While concepts of race have varied and changed over time –– often in response to
resistance and struggle –– race remains at the center stage of US history.
Understanding racism.
Because racism involves ideology, structures, policies and practices, it is best
understood as having several manifestations: interpersonal, institutional and structural
(we define each of these below). Taken together, we can offer a working definition of
racism: Racism is a system that consists of policies, practices, and norms that structure
opportunity and assign value based on physiological characteristics such as skin color.
Racism unfairly disadvantages some individuals and communities and undermines the
realization of the full human potential of the whole society.
Forms of racism
• Interpersonal Racism: This refers to prejudices and discriminatory behaviors where
one group makes assumptions about the abilities, motives, and intents of other groups
based on race. This set of prejudices leads to cruel intentional or unintentional actions
towards other groups.
• Institutional Racism: Where assumptions about race are structured into the social
and economic institutions in our society. Institutional racism occurs when organizations,
businesses, or institutions like schools and police departments discriminate, either
deliberately or indirectly against certain groups of people to limit their rights. This type of
racism reflects the cultural assumptions of the dominant group.
A primary example of this is how labor became racialized; over several decades, slave
labor went from a status of limited servitude — a position held by European immigrants
as well as Caribbean, West Indian and African immigrants in the late 16th and early 17th
century America — to perpetual servitude (for life), a position that, by the late 17th
century, was held only by people of African descent (who arrived from the West Indies,
or directly from Africa, or who were born to women of African descent).
To be sure, racist ideologies and notions of superiority predated slavery. What is unique
about the way in which racist ideology interacted with the institutionalization of slavery is
the way in which race, especially defining ‘white’ citizenship in opposition to the status
of people of color, became an organizing principle for society. In this we see the
interplay between practice –– chattel slavery –– and ideology –– white supremacy.

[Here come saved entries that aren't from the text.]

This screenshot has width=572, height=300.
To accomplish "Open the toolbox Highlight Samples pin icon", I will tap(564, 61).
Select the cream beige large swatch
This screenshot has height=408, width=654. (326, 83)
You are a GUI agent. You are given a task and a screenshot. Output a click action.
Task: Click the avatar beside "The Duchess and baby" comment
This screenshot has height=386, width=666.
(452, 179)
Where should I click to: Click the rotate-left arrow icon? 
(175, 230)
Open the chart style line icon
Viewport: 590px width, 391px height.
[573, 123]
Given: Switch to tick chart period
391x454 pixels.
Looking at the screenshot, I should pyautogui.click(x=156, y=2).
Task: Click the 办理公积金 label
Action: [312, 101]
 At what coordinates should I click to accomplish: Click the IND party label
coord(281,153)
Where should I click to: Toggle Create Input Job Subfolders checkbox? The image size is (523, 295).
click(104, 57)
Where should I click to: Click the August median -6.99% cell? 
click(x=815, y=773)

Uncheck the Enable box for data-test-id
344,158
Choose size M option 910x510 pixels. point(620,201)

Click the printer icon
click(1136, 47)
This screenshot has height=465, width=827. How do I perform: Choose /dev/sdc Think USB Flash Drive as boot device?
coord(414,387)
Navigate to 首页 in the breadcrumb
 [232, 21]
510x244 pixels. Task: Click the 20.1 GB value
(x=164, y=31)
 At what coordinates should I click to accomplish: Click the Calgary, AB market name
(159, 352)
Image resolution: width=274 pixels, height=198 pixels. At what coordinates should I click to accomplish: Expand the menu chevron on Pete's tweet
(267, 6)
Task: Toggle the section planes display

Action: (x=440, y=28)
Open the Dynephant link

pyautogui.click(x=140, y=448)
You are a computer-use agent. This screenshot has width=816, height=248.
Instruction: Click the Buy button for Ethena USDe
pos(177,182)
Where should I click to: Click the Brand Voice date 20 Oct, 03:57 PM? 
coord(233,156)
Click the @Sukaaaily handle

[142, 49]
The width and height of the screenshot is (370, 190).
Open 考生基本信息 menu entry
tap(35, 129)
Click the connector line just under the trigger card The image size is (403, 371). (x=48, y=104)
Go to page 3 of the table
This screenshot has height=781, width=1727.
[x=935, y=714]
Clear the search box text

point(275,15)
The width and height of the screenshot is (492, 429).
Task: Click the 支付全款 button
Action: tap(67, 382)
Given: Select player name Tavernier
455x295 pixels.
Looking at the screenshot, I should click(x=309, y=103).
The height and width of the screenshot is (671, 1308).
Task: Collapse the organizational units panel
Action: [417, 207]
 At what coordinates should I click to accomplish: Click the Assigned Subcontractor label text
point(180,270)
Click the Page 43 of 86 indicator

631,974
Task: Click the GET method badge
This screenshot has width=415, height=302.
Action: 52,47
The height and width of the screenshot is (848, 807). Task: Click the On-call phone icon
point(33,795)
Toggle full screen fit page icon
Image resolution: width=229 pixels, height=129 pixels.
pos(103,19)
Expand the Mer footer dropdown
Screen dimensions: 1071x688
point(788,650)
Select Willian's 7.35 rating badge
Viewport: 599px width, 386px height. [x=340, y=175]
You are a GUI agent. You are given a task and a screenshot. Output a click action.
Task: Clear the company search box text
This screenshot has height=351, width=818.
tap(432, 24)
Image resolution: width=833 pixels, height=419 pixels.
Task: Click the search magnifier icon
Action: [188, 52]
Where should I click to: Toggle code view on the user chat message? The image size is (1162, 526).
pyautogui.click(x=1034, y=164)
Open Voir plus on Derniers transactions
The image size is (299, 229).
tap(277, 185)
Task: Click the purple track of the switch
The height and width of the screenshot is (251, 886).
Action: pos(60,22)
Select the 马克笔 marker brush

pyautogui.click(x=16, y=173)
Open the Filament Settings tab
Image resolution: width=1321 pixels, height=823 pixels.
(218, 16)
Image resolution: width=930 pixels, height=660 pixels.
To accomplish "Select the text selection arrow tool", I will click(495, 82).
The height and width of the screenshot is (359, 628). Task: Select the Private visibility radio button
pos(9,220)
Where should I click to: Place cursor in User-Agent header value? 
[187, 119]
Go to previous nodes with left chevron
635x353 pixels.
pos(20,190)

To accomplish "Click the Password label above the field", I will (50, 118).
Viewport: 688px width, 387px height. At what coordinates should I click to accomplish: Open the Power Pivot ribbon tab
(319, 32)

Racism is about a lot more than malicious acts that are intentionally perpetrated by one
group of people against another. It is woven into the fabric of society, and reflected in
every institution.
Racial justice refers to a wide range of ways in which groups and individuals struggle to
change laws, policies, practices and ideas that reinforce and perpetuate racial
disparities. Proactively, it is first and foremost the struggle for equitable outcomes for
people of color. This includes struggles for a society based on inclusion, justice, equity,
respect for diversity and difference. Sustained, dedicated action is needed in order to
root out structural forms of racialization and to dismantle them through policy initiatives
as well as through cultural awareness, and by creating new practices and relationships
in our communities.
The timeline is divided into five periods, in part for reasons of visual display. The periods
are:
1. Colonial Era through the Mexican-American War
2. The Civil War through Jim Crow
3. New Deal to Civil Rights
4. The Civil Rights Era
5. The Post-Civil Rights Era
Each timeline is divided into three bands. The top band concerns events more directly
about African-American history. The middle band is about the history of Latinos and
other People of Color in this country. And the bottom band is composed of General
Events that we think provide some context. There are many events that could belong in
all three bands, or perhaps should be placed differently.